The first half result was messy but in line with Credit Suisse expectations at the headline. First half operating earnings of $76.6m were down 7.5% on the prior corresponding half, primarily from campus closures and currency headwinds. Guidance for FY17 suggests operating earnings (EBITDA) will be flat, ex currency, at the group level.

Credit Suisse expects university partnerships will return to growth in the second half. Further rationalisation of colleges and a possible review of the remaining assets within the professional and English programs could provide scope for further capital management, the broker contends. Credit Suisse upgrades to Neutral from Underperform on valuation grounds because of the recent share price weakness.

The result was in line with Deutsche Bank's expectations at the net profit and EBITDA levels but revenue was well below forecasts. Nevertheless this revenue weakness was offset by significantly better cost performance.

The broker is wary about the step-up in net debt and the low cash conversion during what is still, effectively, a period of transition. The company has confirmed a buy-back will resume, which Deutsche Bank suggests should provide some support for the share price.

Strong International Student Growth

Macquarie upgrades to Outperform from Neutral, believing the company will benefit from strong, long-term international student growth. This should be underpinned by steady fee growth and the additional margin benefits of increased scale and efficiency. The broker forecasts FY18 and FY19 EBITDA growth of 8% and 7% respectively, driven by a respective 10% and 8% growth in the core university partnership division.

Fears of further contract losses have been allayed, following a run of renewals. Macquarie expects all contracts due for expiry in 2017 will be successfully renewed. Regulatory risk is also reduced, with favourable government sentiment in Australia and Canada.

Moreover, international education is economically important in the US and UK, where it contributes US$34bn and GBP15bn annually, and the broker suggests this provides a safeguard against overly adverse policy shifts.

Macquarie expects the decline in UK enrolments will cease and be followed by a period of low growth. Muted growth is expected in the US.

A positive aspect, in the broker's opinion, is the company's exposure to lower-ranked universities which are suspected to be more reliant on its services. Macquarie also believes the joint-venture structure allays concerns held by higher-ranked universities over outsourcing university programs as, under a JV structure, the university will be more central in the maintenance of standards and ultimately in the protection of its brand.

Is The Share Price Full?

The broker considers Navitas large and competent enough to withstand increased government scrutiny of the various courses on offer and their eligibility for loans. Demand is expected to lift as weaker competitors fall by the wayside. The broker also believes the company has a good chance of lobbying for an amendment to the loan cap on nursing, a key employment growth area.

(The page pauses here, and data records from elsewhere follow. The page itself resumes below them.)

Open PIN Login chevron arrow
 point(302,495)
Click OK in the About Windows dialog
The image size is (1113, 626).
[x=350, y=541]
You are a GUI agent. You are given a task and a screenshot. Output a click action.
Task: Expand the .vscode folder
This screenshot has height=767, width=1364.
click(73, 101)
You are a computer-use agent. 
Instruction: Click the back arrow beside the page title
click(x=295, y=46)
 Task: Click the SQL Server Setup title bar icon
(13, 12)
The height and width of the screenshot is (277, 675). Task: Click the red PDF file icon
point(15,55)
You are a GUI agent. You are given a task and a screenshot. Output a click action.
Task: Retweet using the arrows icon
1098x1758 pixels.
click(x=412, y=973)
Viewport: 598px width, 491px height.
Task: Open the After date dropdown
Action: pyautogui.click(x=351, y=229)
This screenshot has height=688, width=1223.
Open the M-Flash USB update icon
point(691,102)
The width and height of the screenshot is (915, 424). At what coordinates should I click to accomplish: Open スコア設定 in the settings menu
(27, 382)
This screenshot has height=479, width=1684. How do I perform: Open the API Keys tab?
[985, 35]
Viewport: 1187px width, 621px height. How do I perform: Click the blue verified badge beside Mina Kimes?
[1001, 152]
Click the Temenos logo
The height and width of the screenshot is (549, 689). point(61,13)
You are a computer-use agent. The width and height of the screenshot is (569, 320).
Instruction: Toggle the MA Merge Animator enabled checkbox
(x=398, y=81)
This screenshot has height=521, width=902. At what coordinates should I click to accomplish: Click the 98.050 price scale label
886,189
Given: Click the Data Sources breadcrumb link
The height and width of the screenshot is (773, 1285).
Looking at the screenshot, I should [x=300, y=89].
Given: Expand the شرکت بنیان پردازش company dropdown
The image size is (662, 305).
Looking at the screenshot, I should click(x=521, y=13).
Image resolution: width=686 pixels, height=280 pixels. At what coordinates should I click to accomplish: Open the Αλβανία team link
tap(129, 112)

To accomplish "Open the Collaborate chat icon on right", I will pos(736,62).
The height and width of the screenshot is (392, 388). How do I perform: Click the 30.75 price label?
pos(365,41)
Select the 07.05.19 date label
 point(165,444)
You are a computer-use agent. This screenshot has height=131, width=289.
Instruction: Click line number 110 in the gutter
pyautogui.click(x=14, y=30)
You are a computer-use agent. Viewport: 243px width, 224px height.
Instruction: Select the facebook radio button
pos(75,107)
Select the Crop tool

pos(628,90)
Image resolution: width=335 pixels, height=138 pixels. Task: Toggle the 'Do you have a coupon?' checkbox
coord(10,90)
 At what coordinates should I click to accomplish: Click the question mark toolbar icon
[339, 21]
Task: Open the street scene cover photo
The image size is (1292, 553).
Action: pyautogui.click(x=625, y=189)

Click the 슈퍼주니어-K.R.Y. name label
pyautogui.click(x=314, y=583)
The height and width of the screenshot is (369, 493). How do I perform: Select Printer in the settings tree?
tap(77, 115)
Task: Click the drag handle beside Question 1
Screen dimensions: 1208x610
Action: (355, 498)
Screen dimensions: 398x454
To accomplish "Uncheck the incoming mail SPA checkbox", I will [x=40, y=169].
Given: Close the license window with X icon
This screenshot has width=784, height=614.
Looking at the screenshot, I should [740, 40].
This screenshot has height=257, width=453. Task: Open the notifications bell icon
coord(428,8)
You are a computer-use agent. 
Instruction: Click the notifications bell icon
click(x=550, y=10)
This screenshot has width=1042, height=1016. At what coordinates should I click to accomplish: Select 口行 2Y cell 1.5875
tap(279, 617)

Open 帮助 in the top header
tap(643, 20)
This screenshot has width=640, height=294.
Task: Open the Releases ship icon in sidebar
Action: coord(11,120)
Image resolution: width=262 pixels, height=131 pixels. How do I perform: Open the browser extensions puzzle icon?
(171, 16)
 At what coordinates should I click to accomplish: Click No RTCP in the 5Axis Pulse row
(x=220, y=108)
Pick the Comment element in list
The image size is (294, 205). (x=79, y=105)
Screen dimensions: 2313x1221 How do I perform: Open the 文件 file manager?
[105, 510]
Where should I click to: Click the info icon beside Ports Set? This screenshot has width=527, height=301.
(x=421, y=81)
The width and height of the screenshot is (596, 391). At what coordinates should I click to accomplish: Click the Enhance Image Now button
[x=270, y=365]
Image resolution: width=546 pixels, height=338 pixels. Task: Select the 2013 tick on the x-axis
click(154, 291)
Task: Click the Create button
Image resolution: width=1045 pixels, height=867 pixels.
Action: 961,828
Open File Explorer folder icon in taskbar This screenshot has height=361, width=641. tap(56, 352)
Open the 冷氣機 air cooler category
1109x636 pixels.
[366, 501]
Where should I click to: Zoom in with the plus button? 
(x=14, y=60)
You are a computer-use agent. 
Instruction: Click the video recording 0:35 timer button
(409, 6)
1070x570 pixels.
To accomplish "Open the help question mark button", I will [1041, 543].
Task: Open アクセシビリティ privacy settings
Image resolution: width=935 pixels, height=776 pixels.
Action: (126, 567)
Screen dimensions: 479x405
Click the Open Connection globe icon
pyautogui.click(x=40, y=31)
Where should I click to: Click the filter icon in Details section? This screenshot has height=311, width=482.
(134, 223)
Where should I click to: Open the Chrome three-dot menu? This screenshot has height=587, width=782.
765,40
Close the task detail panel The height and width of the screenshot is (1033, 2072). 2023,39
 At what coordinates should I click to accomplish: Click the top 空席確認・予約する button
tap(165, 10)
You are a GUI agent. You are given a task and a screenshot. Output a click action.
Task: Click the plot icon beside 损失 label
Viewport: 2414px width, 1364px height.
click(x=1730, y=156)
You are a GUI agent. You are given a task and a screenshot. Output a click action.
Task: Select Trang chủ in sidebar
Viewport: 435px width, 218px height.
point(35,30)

Morgan Stanley is pleased there is finally clear air ahead for Navitas. The debate for the broker now centres on the level of sustainable growth and the right multiple to pay for this growth. Guidance suggests growth levels are robust but the broker notes this also comes with a wider risk profile than existed in the past.

Morgan Stanley believes the current price/earnings ratio of 20x on FY17 estimates, and 18x on FY18 estimates, is relatively full. Therefore, an Equal-weight recommendation is retained.

UBS upgrades to Buy from Neutral. With the transition from the loss of the Macquarie University contract largely completed, and the recent addition of another US college, the broker believes the market can renew its focus on the potential growth in earnings and the other attractive attributes of the stock. These include a high return on capital, strong cash flow conversion and a low-geared balance sheet.

FNArena's database contains two Buy and three Hold ratings. The consensus target is $5.03, suggesting 10.9% upside to the last share price. Targets range from $4.40 (Credit Suisse) to $5.30 (Deutsche Bank). The dividend yield on FY17 and FY18 estimates is 4.4% and 4.6% respectively.